KUTIPAN TEKS:
────────
Oleh: Marzuki Rais (Ketua Yayasan Fahmina)
Dalam dua hari terakhir, dunia maya diramaikan dengan tagar #BoikotTrans7. Tagar ini tidak muncul begitu saja. Ia lahir dari reaksi atas tayangan di Trans7 yang menggambarkan sistem di komunitas pesantren sebagai praktik feodal yang hanya memperkaya kiai. Tayangan itu jelas dibuat dari kacamata luar yang tidak memahami tradisi dan ekosistem kehidupan di pesantren. Apa yang ditampilkan di layar hanyalah potongan dangkal bahkan berlebihan yang sama sekali tidak merepresentasikan kenyataan di lapangan.
Sejak awal berdirinya, pesantren adalah lembaga pendidikan mandiri yang tidak bergantung pada pemerintah pusat, daerah, maupun pihak mana pun. Ia tumbuh dari semangat perjuangan para kiai untuk mencerdaskan umat dengan ilmu agama dan nilai-nilai keislaman. Dana yang digunakan untuk menghidupi pesantren umumnya berasal dari swadaya masyarakat dan inisiatif para kiai sendiri.
────────
DAFTAR TUGAS:
(A) Sebutkan semua pihak yang, menurut kutipan tentang pesantren, tidak menjadi tempat pesantren bergantung.
(B) Jawablah pertanyaan berikut berdasarkan kutipan tentang pesantren:
(i) Apa jabatan Marzuki Rais?
(ii) Tagar apa yang meramaikan dunia maya dalam dua hari terakhir?
(iii) Dari mana dana untuk menghidupi pesantren umumnya berasal?
(C) Teruskan tulisan tentang pesantren dan tayangan Trans7, dimulai setelah kalimat terakhirnya.
Baris-baris berikut tidak ada hubungannya dengan kutipan tentang pesantren di atas.
────────
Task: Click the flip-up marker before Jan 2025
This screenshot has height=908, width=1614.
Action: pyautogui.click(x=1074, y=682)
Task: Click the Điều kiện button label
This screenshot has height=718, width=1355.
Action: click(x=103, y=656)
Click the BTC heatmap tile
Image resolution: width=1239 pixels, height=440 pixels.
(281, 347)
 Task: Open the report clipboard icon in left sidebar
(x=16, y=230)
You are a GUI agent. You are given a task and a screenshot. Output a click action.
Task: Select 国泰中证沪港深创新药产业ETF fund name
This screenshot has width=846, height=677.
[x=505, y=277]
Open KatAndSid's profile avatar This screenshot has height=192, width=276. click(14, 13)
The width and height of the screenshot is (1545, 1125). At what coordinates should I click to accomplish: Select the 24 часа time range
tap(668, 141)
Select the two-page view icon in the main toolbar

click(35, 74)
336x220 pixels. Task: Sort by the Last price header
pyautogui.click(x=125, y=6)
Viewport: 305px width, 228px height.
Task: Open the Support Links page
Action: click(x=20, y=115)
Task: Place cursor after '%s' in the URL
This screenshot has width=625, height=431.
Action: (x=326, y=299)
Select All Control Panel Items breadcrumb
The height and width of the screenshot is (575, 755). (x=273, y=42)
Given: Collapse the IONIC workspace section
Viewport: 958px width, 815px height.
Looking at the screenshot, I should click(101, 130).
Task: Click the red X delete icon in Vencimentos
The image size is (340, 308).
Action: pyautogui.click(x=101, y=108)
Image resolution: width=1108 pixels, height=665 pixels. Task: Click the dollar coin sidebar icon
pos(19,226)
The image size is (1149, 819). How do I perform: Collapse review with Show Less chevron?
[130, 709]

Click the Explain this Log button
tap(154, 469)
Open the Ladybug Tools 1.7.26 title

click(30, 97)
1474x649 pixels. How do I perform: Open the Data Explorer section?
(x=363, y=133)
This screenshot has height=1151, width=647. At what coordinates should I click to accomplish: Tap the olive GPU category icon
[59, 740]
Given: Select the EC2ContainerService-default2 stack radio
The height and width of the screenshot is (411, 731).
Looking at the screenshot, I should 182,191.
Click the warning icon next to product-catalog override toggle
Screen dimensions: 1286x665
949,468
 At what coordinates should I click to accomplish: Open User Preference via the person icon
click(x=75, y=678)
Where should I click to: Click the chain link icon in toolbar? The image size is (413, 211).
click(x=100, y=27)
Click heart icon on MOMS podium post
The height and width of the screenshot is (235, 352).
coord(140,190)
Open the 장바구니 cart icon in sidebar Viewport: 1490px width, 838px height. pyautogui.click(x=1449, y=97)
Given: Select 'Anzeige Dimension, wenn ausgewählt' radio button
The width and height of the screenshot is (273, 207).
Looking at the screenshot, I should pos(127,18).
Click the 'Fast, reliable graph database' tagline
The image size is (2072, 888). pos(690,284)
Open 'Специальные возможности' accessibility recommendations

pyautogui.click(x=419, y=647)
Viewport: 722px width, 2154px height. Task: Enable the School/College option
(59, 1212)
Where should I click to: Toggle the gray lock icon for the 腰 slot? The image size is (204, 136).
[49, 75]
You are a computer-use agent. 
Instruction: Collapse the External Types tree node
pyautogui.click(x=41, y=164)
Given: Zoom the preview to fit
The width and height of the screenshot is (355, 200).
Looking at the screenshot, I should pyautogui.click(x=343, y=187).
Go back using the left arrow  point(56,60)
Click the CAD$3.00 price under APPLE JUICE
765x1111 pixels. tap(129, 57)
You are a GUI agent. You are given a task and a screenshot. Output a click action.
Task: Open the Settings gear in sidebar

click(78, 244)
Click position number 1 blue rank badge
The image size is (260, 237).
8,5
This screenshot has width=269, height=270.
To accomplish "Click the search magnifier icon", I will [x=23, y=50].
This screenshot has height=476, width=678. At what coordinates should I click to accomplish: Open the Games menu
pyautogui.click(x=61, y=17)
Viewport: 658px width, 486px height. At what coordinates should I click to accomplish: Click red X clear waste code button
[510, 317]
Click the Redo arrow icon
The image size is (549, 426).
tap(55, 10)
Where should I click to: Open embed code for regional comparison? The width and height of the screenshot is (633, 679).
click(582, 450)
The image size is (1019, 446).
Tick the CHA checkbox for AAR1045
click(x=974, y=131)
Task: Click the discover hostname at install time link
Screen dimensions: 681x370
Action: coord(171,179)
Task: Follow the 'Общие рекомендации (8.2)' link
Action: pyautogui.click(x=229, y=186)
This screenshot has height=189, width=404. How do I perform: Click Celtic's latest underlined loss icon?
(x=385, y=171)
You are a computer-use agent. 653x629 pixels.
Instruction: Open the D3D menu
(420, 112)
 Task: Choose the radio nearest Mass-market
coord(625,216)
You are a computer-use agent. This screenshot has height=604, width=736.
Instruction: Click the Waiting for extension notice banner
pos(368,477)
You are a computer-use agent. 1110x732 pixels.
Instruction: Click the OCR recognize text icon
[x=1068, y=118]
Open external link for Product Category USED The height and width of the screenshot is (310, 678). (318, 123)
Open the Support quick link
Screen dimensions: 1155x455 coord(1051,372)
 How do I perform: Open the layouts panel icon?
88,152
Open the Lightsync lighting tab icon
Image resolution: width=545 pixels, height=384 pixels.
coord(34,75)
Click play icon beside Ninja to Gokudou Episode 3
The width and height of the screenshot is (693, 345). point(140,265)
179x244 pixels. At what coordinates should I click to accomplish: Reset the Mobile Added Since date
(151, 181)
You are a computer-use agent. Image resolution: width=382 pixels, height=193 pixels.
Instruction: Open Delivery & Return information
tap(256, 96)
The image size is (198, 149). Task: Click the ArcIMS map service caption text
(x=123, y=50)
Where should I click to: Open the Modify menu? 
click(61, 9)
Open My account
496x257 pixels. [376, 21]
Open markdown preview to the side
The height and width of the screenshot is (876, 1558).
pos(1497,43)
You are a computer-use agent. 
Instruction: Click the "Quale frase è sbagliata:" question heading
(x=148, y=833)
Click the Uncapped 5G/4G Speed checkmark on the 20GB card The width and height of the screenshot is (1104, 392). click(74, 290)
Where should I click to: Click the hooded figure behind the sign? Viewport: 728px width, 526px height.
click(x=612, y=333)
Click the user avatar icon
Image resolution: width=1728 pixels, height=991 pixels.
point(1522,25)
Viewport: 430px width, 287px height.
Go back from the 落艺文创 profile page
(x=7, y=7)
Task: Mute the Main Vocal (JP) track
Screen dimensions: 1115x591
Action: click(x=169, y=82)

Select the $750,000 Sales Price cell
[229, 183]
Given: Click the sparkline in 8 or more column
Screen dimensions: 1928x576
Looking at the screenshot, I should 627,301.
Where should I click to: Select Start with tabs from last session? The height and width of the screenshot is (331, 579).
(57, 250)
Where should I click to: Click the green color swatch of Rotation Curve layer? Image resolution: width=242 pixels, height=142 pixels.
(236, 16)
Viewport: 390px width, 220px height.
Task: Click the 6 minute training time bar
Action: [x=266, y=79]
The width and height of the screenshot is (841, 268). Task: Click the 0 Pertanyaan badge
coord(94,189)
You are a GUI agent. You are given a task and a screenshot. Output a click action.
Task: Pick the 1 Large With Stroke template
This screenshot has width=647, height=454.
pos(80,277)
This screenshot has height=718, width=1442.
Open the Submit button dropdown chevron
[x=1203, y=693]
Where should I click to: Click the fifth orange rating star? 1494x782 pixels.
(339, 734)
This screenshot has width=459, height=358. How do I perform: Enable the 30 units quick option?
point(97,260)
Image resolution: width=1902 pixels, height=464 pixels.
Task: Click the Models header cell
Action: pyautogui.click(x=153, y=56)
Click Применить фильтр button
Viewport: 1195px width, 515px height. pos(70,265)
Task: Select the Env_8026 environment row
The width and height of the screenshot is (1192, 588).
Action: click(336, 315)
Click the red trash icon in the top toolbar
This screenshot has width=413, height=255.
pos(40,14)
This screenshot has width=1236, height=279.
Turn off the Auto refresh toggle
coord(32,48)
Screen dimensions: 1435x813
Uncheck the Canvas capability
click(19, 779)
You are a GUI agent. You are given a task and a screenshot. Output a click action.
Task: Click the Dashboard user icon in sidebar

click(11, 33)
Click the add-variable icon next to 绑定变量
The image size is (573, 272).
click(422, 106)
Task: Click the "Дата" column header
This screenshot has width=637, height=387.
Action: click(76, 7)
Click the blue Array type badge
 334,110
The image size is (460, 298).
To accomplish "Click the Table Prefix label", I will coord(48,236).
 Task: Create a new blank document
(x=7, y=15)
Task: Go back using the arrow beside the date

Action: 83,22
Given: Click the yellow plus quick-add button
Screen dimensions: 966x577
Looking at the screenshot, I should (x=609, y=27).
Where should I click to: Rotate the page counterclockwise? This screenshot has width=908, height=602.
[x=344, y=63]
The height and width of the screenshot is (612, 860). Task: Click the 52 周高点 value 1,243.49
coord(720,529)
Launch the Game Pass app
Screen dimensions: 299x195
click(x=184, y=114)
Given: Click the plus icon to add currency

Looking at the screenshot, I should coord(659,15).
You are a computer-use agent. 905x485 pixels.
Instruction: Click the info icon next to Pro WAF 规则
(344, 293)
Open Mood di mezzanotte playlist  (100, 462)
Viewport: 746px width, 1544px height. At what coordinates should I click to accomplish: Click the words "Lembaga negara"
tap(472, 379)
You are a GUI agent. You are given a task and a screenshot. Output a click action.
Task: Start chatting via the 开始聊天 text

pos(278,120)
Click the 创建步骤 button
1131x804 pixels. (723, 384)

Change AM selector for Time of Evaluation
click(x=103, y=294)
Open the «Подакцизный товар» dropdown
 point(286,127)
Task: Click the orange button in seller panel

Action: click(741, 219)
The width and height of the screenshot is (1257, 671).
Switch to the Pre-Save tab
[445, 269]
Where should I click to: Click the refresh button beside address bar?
────────
JAWABAN TUGAS:
(A) Pemerintah pusat, pemerintah daerah, dan pihak mana pun.

(B)
(i) Ketua Yayasan Fahmina.
(ii) #BoikotTrans7.
(iii) Dari swadaya masyarakat dan inisiatif para kiai sendiri.

(C)
Para santri datang dari berbagai latar belakang, kebanyakan dari keluarga sederhana. Mereka membayar biaya pendidikan sesuai kemampuan; banyak pula yang menunggak berbulan-bulan. Namun pesantren tidak pernah mengusir santri hanya karena tak mampu membayar. Tak jarang, para kiai justru menanggung langsung biaya makan, pakaian, bahkan sekolah bagi santri-santri yang benar-benar tidak punya apa-apa. Semua dilakukan dengan keikhlasan dan tanggung jawab moral terhadap pendidikan generasi bangsa.
Lalu dari mana para kiai menutupi semua kebutuhan itu? Tentu dari dana pribadi, dari usaha kecil yang dijalankan, atau dari bantuan para dermawan. Jika dihitung, jumlahnya bisa mencapai puluhan hingga ratusan juta rupiah setiap tahun. Namun ironisnya, tudingan yang muncul justru sebaliknya: kiai dianggap memperkaya diri sendiri.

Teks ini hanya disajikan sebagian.